Standing and staring at barnacles the other day set me off on another puzzler. Barnacle larvae settle out of the plankton onto a substrate they think is just the job and grow into barnacles proper. They pick up chemical clues from barnacles that have already settled - hence their appearance in tightly packed colonies. If the rock they settle on is actually a limpet I don't suppose they notice the difference, and anyway it will be of no detriment to the barnacle as it gets piggy-backed about. But what about the limpet? Well, I guess a few barnacles on your back are neither here nor there and may even be useful camouflage against a passing oystercatcher. Perhaps it's the ones around you that you need to worry about?
Limpets are grazers and when the tide comes in they meander slowly off from their home base rasping off algal growth from the rock surface as they go before returning to exactly the same home spot. They have nowhere else to go but that spot as it's the only place on which their shell is a perfect fit for the rock shape, enabling them to batten down the hatches when the tide goes out and avoid drying up.
What is puzzling me is how the limpet in the photo makes a living as it is almost completely hemmed in by barnacles with its grazing territory severely compromised.
I reckon it's doomed in a barnacle prison and wonder if the barnacle-free spaces nearby are where its mates have starved, died and dropped off. If I am right then eventually the barnacles should see off all the limpets and take over the whole patch.
This could all be complete rubbish of course! I await your pearls of wisdom...
That's a fascinating theory - I reckon you must be right. Limpets on the Sandown breakwaters are encrusted with barnacles and sometimes tiny forests of algae. I've never considered the consequences of the barnacled territory around them.
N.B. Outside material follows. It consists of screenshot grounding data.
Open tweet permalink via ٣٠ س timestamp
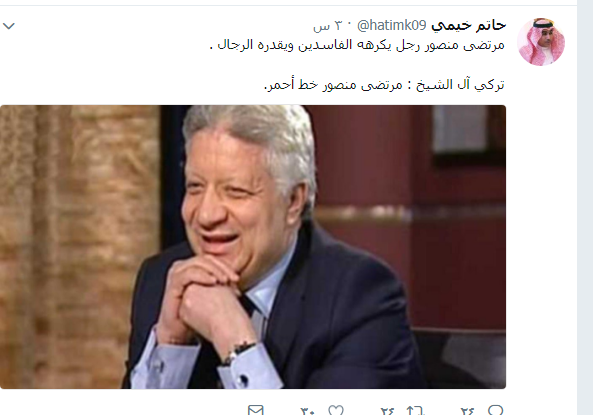pyautogui.click(x=329, y=26)
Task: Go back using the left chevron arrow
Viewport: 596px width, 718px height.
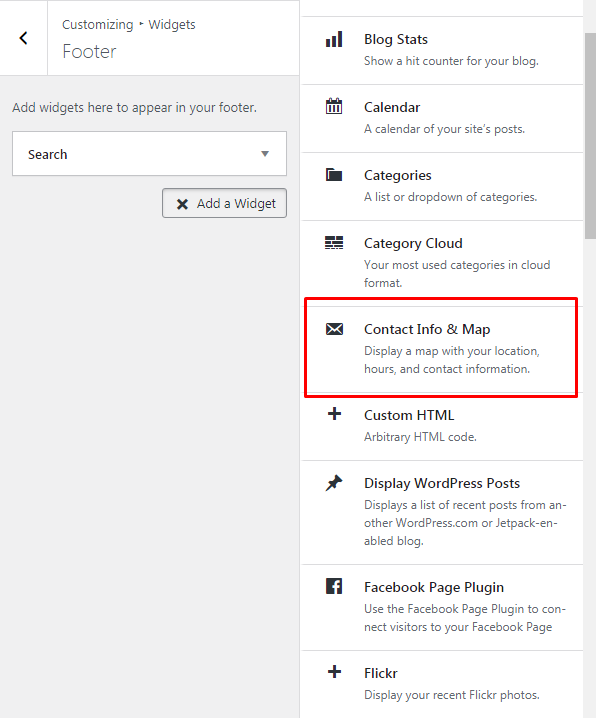Action: (x=23, y=38)
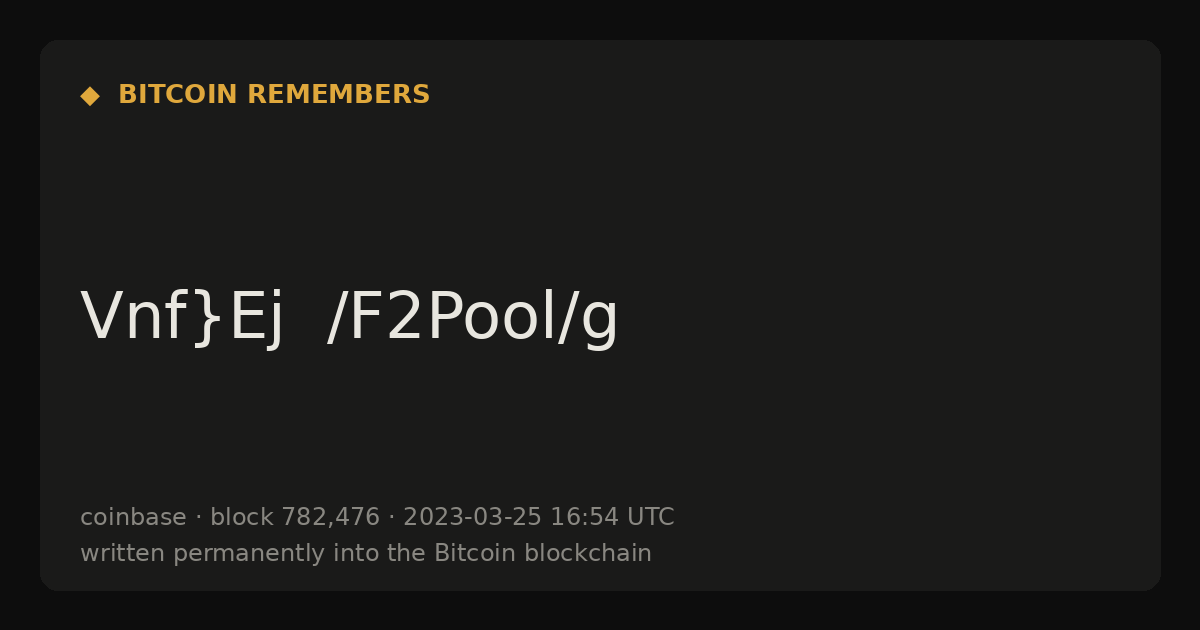Screen dimensions: 1200x630
Task: Click the trailing g after /F2Pool/
Action: coord(599,325)
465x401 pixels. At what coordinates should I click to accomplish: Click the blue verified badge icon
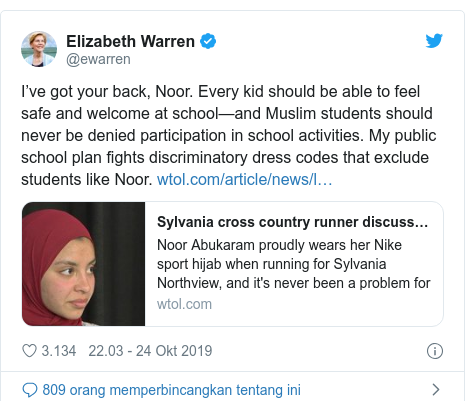(x=208, y=41)
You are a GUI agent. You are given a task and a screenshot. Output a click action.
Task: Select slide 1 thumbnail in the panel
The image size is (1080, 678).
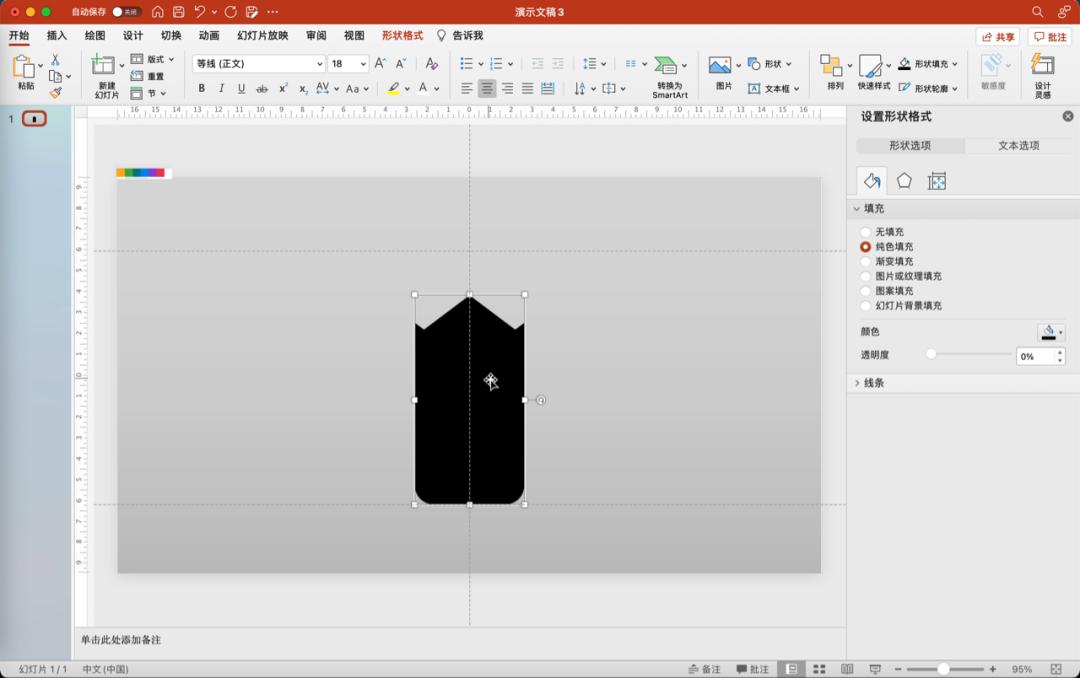click(x=35, y=120)
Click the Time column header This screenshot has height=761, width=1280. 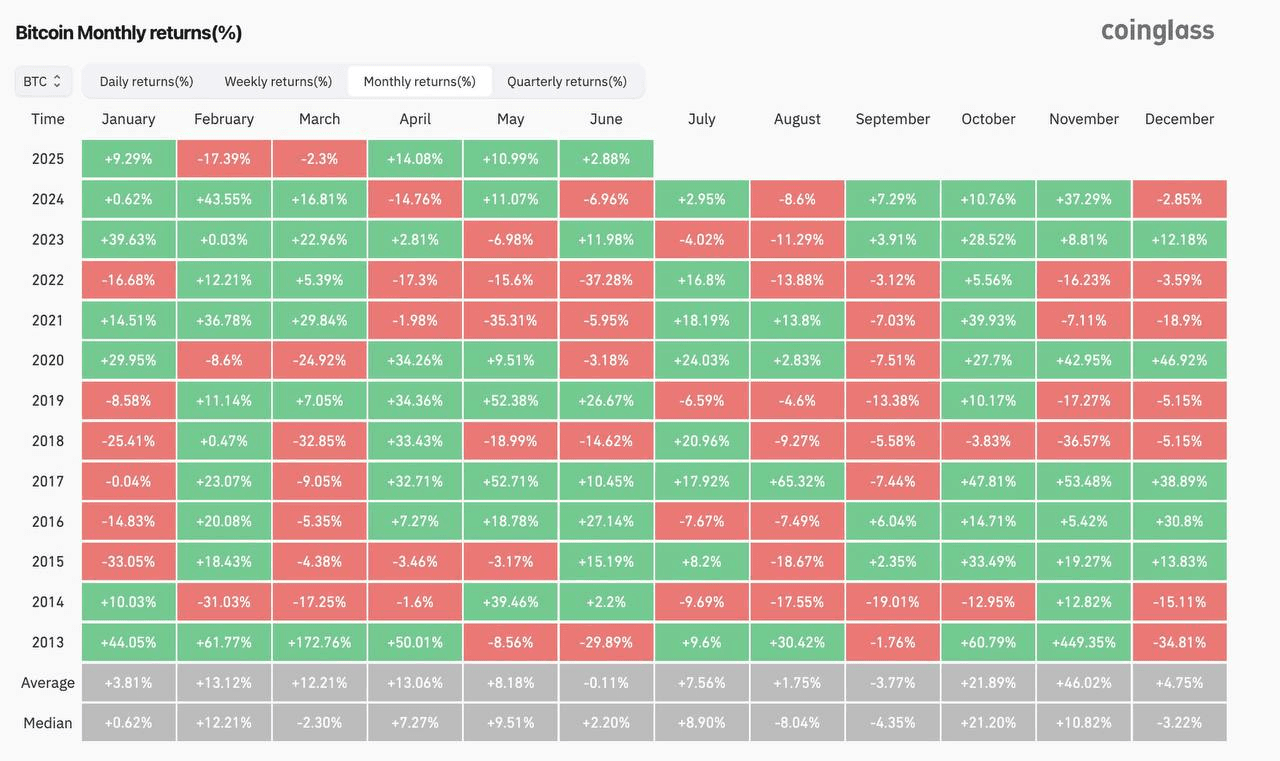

ReplyDeleteInteresting thought. I notice that there's another much smaller limpet above and to the left of the big one, which appears to be partially smothered by barnacles and maybe even (fatally?)glued down to the rock by them. The other player in this conundrum is the dog whelk, that feeds on barnacles and is most likely the cause of all those empty 'volcanoes' in the picture. Sometimes you find dead limpets on the beach with a bunch of seaweed attached, that was probably instrumental in wrenching a limpet from its rock as the weed was battered in a storm - a case of a little bit of attached weed being camouflage for a limpet, too much being a fatal encumbrance. being attached to a limpet is probably the safest place for a juvenile seaweed, until it grows too large and brings about the demise of its anchor.
ReplyDeleteHi Rob. I suppose part of our problem is that we only get to see these communities when the tide is out and all the beasts are tucked up tight. Its difficult, unless you take up diving, to have much chance to observe behaviour. Rock pools offer some insight but there must be so much that we just don't really know.
ReplyDeleteHi Phil. There's another aspect to the barnacle-v-limpet contest which I've just discovered. Limpets graze on newly settled cypris larvae of the barnacles. So if it moves fast enough it might be able to hold back the encroaching hoards - for a while at least!
ReplyDeleteI read a report once about the Torrey Canyon oil tanker break up which said that the oil spill killed off all the limpets and the following year what had been clean inter-tidal rocks were absolutely smothered in seaweed growth. Just shows the phenomenal scale of limpet grazing.